Wie als Antwort füllten sich die Augen des Unglücklichen mit Tränen, die langsam über die rosigen Wangen liefen. Seine bläulich verfärbten Lippen zitterten in stummer Qual, bis der nächste Blutsturz erfolgte und die Kinnwinkel auseinanderriss, sodass seine Luftröhre und sein Rachenraum freigelegt wurden.

»Auf dieser Welt ist alles machbar«, dozierte Kayleen Colemans teuflischer Nachbar. »Im Guten wie im Bösen.«

Sie wollte antworten, war aber vor Entsetzen wie gelähmt. Ihr wurde schwindelig, und sie tastete hilfesuchend nach einem Halt.

Kianoush Shabistari fing ihren Sturz ab, hob ihre schlanke Gestalt wie eine Feder auf und trug sie in sein Schlafzimmer.

Der nahe Triumph sprengte ihm fast die Brust, denn ab heute würde der alte, greise Lord Coleman für alles zahlen, was er in der Vergangenheit angerichtet hatte. Seine Enkelin bedeutete für Shabistari nur die erste Rate.

Er warf die junge Frau auf das breite Bett unter dem seidenen Baldachin und fesselte sie mit dünnen Seilen an Händen und Füßen.

Als er sich über sie schob, bäumte sich Kayleen Coleman auf und schrie: »Aber sind wir nicht ...?«

»Da muss ich mich ungenau ausgedrückt haben«, korrigierte er zynisch. »Sicher blieb die Vergewaltigung meiner Urgroßmutter damals nicht ohne Folgen. Das ist richtig. Aber mein Urgroßvater hat das Problem beseitigt und den Bastard gar nicht auswachsen lassen. Er hat ihn ähnlich präpariert wie den Mann, der uns ermorden sollte. Vielleicht sehen wir uns den Abkömmling seiner tugendhaften Lordschaft gelegentlich einmal an. Ich kann mich gar nicht an ihm sattsehen. Es ist wirklich ein phänomenaler Erfolg meines Urgroßvaters, wie gut er den kleinen Burschen präpariert und für die staunende Nachwelt aufgehoben hat.«

»Sie sind ein Teufel«, schluchzte sie hilflos.

Kianoush Shabistari lachte leise.
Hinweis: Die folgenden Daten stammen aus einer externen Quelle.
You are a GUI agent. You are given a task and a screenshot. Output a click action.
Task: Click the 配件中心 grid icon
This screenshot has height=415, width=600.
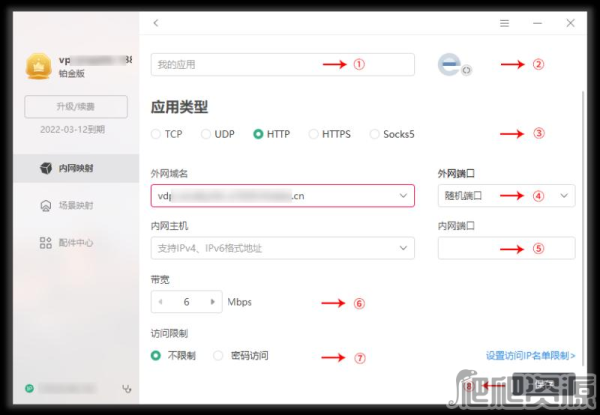(44, 242)
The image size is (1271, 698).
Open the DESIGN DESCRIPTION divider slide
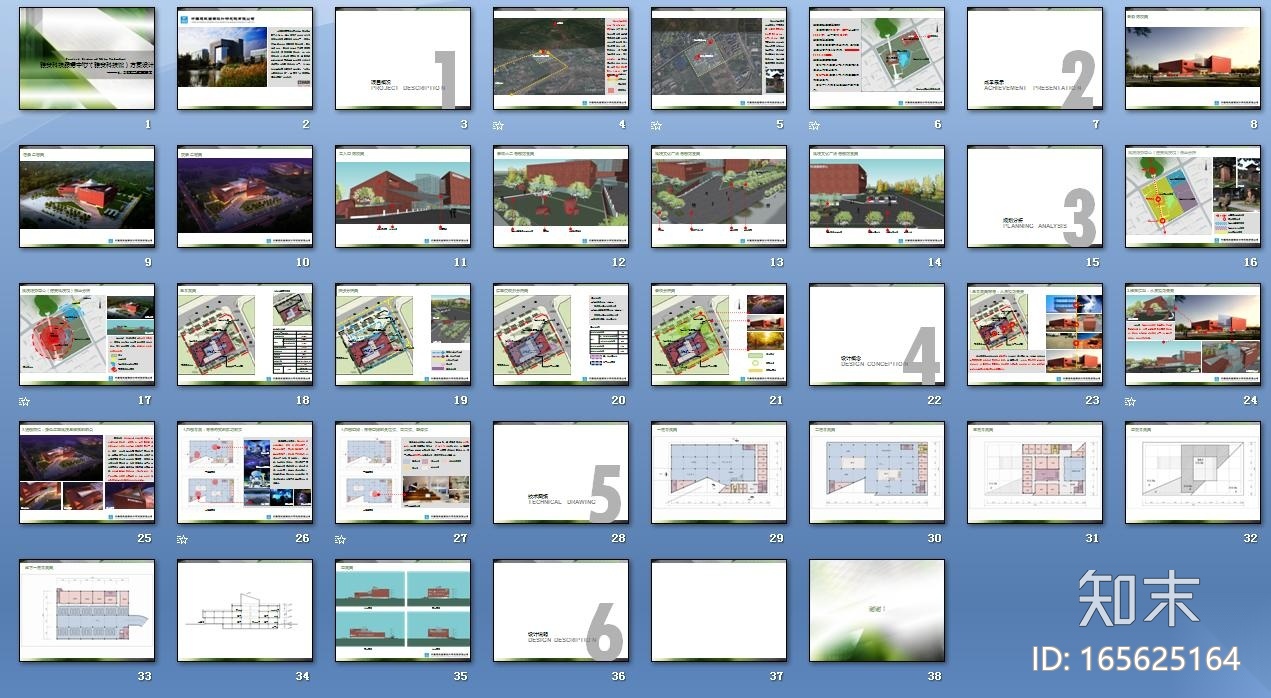pos(560,610)
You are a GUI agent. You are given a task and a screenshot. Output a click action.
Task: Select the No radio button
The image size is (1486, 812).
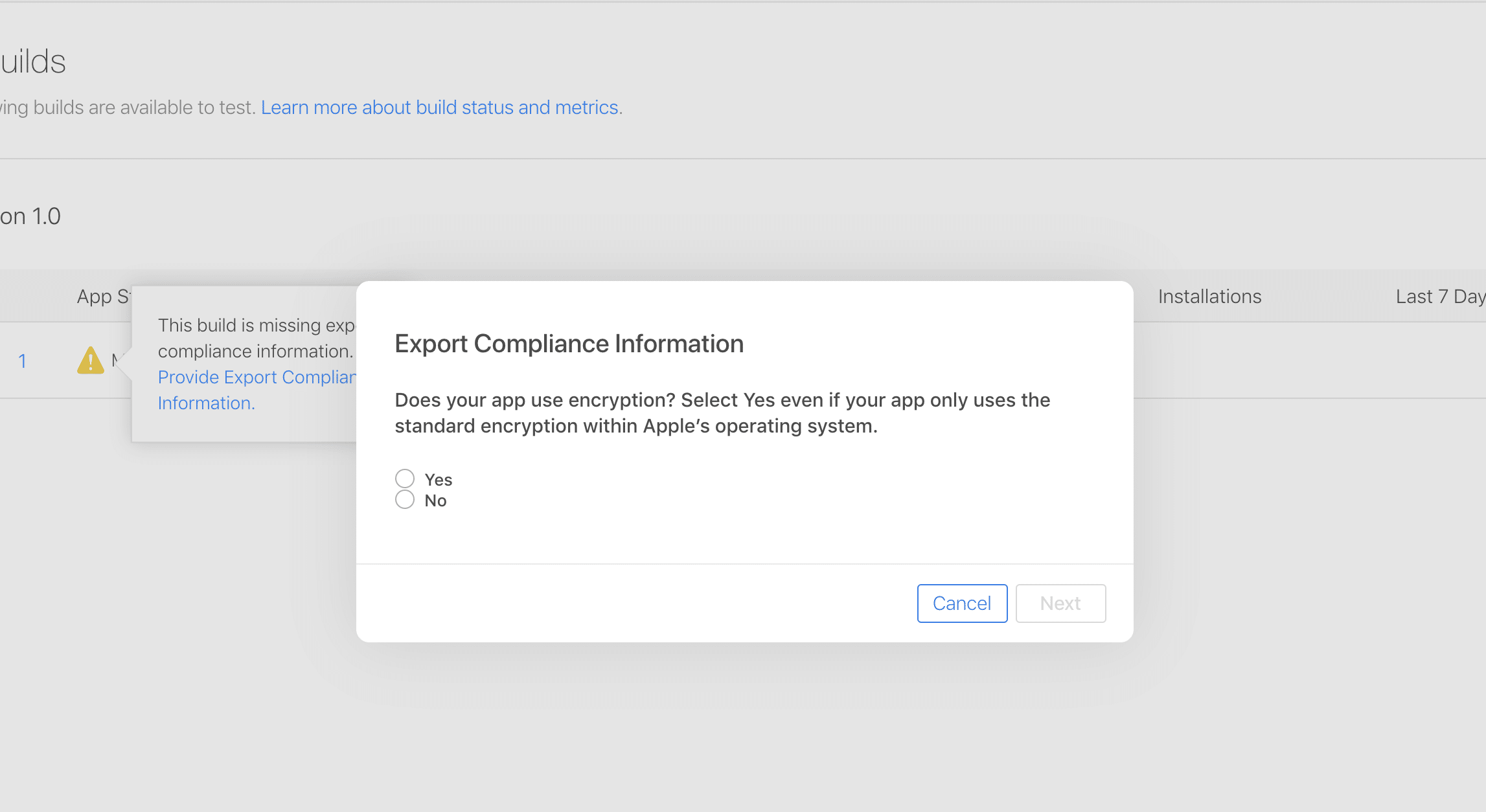point(405,499)
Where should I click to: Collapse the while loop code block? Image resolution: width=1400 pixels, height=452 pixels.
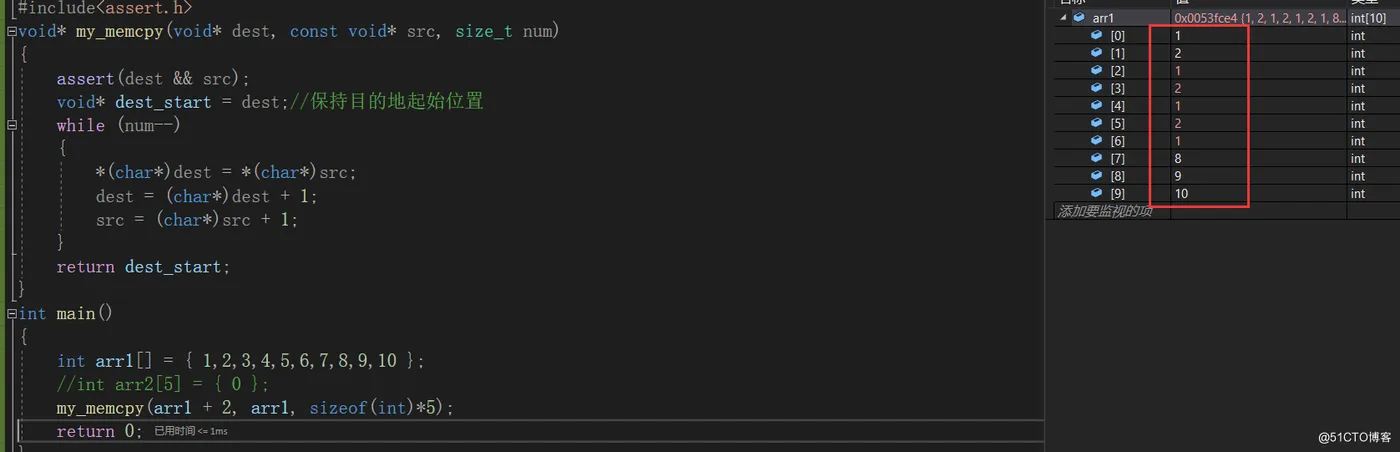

Er wusste, dass er sein Ziel fast ohne Gewalt erreichen und sich dazu sehr viel Zeit lassen würde. Es würde eine spielerische Foltermethode anwenden, bei der es nicht so sehr auf Kraft ankam, sondern mehr auf Nervenstärke und völlige Beherrschung. Und davon besaß er beides in außergewöhnlichem Maß.
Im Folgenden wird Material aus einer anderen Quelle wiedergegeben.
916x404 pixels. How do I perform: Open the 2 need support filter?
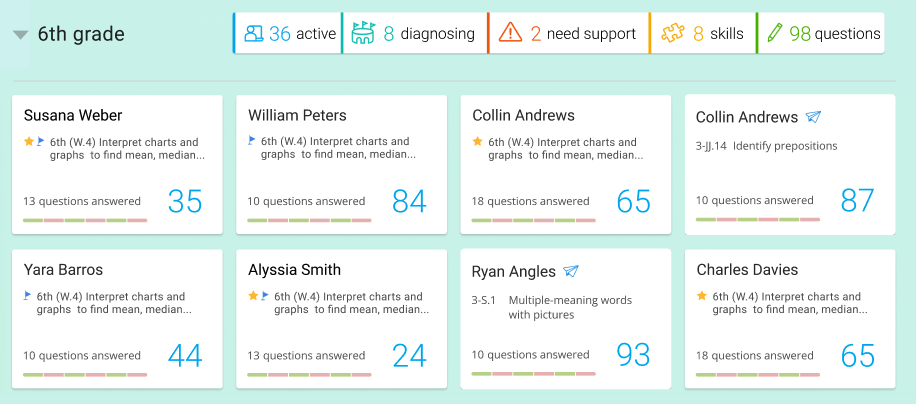pyautogui.click(x=568, y=33)
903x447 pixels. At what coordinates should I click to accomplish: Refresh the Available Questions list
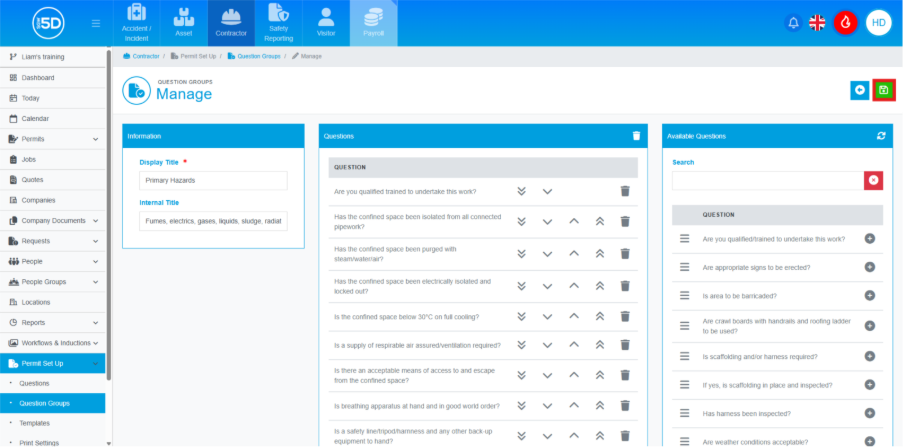(881, 136)
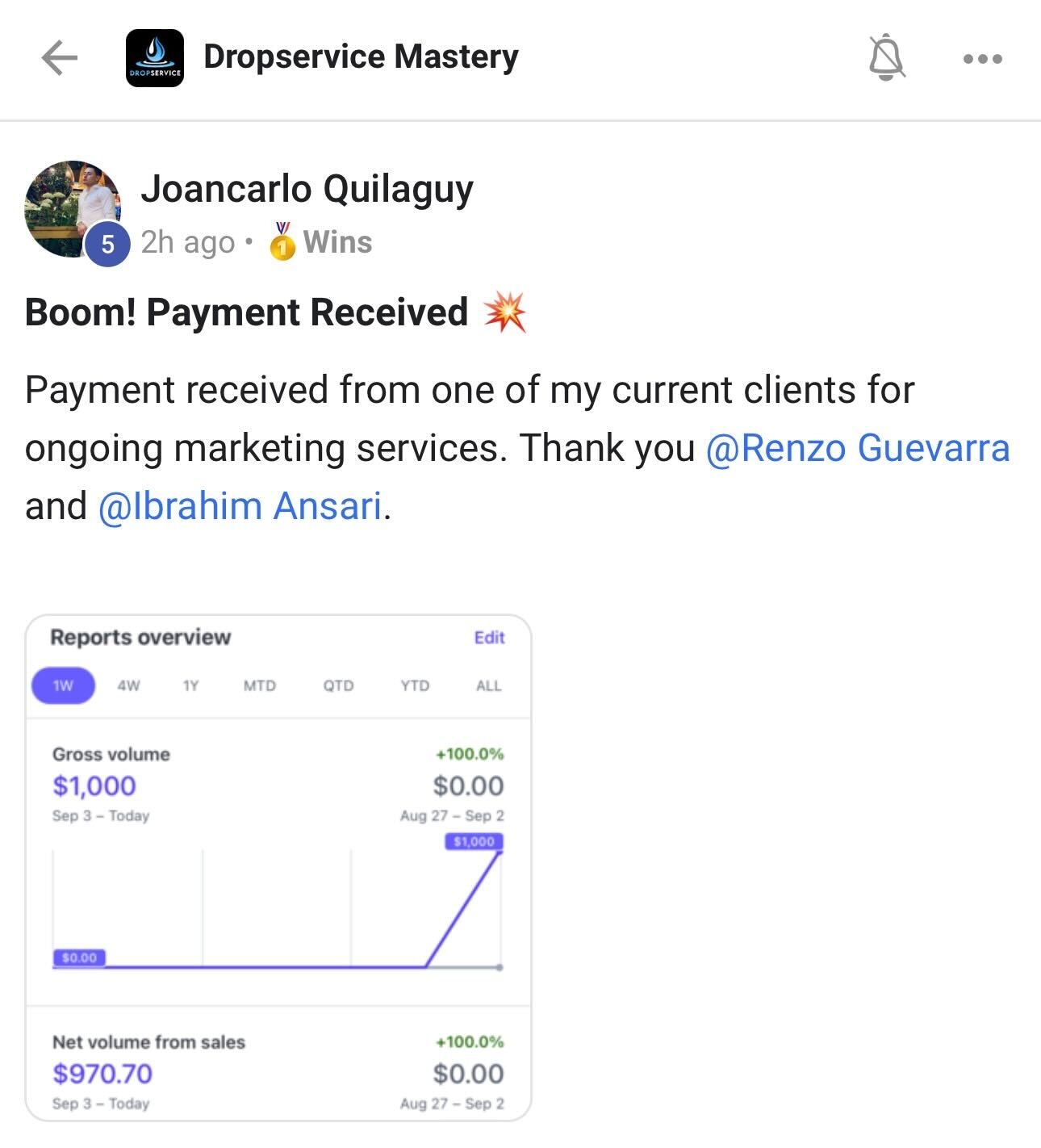
Task: Tap the $1,000 chart data marker
Action: [x=474, y=841]
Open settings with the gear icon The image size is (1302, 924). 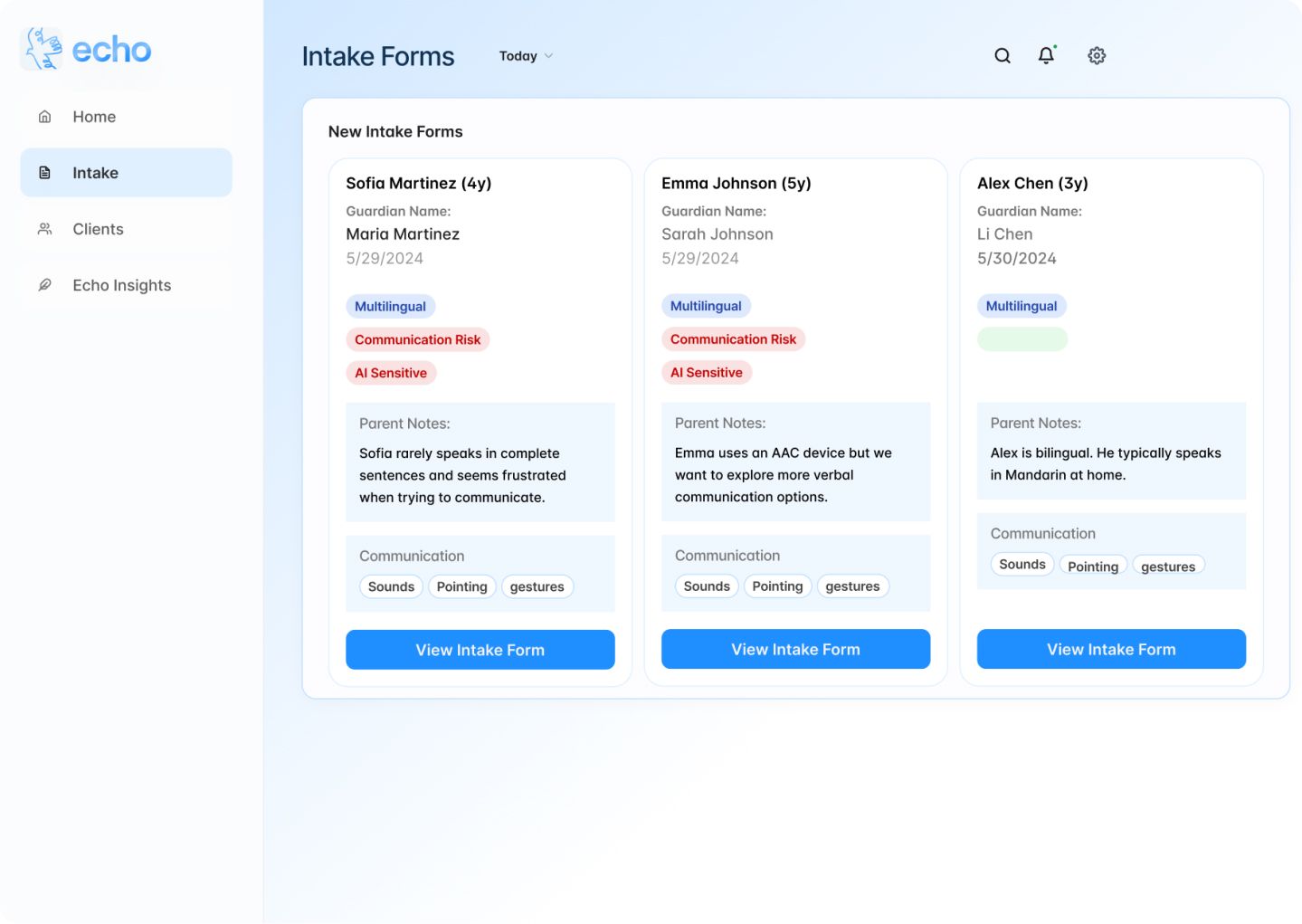tap(1097, 55)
Er bewies es innerhalb der nächsten zwölf Stunden und besiegte sie vollkommener als jemals ein Mann eine Frau zuvor besiegt hatte.

Obwohl er völlig passiv, bewegungslos dalag, verwandelte er das junge Mädchen in ein wimmerndes Nervenbündel – hysterisch, zerschlagen und aufgelöst. Nur ein grausames Lächeln umspielte seine Mundwinkel.

Immer wieder lenkte er sich bewusst ab, dachte an etwas Anderes. Er malte sich bereits seinen nächsten Sieg über Lord Coleman aus, genoss im Voraus seine Rache, derweil er überlegte, wie er den alten Sir Winston in seine Gewalt bringen konnte.